Given records START

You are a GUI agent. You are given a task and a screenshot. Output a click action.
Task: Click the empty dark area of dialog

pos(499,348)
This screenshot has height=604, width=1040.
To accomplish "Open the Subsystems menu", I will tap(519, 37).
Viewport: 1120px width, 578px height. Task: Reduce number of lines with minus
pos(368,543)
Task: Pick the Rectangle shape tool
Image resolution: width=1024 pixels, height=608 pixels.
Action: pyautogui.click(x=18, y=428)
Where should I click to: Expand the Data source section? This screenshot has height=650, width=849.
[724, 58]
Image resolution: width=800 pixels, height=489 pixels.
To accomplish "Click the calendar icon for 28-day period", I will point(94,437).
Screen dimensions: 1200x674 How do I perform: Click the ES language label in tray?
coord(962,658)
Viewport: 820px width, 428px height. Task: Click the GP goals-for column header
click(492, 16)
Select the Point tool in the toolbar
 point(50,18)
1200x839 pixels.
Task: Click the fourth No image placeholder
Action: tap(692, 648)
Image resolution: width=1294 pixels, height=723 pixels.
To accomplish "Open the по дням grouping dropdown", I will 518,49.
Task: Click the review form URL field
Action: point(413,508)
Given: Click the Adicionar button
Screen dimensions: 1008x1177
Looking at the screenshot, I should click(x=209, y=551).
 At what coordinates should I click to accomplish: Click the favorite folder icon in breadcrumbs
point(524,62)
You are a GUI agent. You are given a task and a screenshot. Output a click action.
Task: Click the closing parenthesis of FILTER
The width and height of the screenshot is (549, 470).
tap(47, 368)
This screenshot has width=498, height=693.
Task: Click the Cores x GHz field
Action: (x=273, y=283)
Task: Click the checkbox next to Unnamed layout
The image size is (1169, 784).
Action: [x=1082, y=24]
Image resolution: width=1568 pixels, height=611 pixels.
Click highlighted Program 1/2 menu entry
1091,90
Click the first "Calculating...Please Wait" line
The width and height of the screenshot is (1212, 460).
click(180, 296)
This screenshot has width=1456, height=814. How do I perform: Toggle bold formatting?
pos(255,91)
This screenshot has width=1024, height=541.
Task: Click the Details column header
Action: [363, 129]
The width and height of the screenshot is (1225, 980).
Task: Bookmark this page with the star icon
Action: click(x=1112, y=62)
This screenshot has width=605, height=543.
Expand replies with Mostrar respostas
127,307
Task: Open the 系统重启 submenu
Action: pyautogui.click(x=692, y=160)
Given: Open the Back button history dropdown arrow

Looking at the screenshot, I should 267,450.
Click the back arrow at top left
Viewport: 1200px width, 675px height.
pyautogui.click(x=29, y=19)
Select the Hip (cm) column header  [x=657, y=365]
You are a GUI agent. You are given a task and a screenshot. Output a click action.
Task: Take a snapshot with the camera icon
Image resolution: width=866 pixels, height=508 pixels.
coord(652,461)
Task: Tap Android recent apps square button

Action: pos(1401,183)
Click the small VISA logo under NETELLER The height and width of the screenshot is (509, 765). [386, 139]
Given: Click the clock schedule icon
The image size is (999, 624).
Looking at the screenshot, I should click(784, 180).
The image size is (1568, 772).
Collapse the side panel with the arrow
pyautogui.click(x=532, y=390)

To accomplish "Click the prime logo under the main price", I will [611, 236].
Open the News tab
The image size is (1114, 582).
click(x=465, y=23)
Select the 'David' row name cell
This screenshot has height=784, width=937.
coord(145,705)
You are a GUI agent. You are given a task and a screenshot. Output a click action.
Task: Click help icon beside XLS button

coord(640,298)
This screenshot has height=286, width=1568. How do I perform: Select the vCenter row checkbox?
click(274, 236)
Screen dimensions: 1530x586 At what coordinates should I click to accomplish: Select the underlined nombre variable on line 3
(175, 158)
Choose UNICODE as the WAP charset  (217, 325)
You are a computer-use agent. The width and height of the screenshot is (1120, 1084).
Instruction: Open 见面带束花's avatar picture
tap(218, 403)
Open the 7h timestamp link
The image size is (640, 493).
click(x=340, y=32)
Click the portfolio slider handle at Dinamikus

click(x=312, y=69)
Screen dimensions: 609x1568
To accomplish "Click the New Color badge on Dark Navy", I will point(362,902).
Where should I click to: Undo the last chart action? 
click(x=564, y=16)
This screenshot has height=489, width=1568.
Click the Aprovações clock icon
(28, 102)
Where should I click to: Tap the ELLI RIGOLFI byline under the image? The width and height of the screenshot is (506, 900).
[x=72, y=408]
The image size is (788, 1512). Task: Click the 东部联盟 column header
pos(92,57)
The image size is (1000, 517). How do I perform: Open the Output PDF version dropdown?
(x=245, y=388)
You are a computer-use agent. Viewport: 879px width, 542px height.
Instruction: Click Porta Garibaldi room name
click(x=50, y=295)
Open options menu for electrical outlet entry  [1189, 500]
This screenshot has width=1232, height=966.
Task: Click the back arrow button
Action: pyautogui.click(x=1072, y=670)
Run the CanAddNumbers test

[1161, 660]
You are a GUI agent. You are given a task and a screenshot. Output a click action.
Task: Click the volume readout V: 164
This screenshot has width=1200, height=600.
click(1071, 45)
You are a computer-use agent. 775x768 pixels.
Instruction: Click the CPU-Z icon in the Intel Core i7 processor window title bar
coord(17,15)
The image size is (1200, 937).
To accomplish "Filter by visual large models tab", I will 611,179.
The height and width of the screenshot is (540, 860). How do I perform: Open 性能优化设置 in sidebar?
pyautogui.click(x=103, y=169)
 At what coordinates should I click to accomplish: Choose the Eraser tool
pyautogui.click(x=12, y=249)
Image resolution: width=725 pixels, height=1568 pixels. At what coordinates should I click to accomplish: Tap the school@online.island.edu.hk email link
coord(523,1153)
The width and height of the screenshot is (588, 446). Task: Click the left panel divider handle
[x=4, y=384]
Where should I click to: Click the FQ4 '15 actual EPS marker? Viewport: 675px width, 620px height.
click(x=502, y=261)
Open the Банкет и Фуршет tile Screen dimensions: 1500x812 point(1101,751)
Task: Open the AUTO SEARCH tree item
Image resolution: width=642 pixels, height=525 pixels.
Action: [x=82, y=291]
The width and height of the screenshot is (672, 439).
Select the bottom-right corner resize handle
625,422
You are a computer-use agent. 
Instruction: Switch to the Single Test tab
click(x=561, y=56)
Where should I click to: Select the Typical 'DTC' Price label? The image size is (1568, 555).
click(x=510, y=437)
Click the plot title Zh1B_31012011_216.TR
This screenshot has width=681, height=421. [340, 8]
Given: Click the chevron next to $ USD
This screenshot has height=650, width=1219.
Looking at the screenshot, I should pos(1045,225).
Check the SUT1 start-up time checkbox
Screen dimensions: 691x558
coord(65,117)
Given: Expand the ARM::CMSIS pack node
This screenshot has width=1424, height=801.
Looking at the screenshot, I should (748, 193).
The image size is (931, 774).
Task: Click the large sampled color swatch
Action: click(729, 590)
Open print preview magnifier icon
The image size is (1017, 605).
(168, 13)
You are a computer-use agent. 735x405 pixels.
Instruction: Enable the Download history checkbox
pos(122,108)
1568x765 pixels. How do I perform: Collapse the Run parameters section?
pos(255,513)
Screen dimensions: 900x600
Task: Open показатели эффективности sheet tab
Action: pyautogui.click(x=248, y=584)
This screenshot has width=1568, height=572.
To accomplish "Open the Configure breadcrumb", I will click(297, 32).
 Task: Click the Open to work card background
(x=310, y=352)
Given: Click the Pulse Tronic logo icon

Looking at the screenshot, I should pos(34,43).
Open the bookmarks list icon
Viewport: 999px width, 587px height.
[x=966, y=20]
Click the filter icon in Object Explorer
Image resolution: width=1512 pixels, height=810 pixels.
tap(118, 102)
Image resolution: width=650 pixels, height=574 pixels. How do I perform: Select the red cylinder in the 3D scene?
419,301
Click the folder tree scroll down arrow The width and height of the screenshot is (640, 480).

Given records END

#### [Task item]
What lines above contain the word "computer"? Return each such line.

#### [Solution below]
You are a computer-use agent. The width and height of the screenshot is (1120, 1084).
You are a computer-use agent. Viewport: 879px width, 542px height.
You are a computer-use agent. 775x768 pixels.
You are a computer-use agent. 
You are a computer-use agent. 735x405 pixels.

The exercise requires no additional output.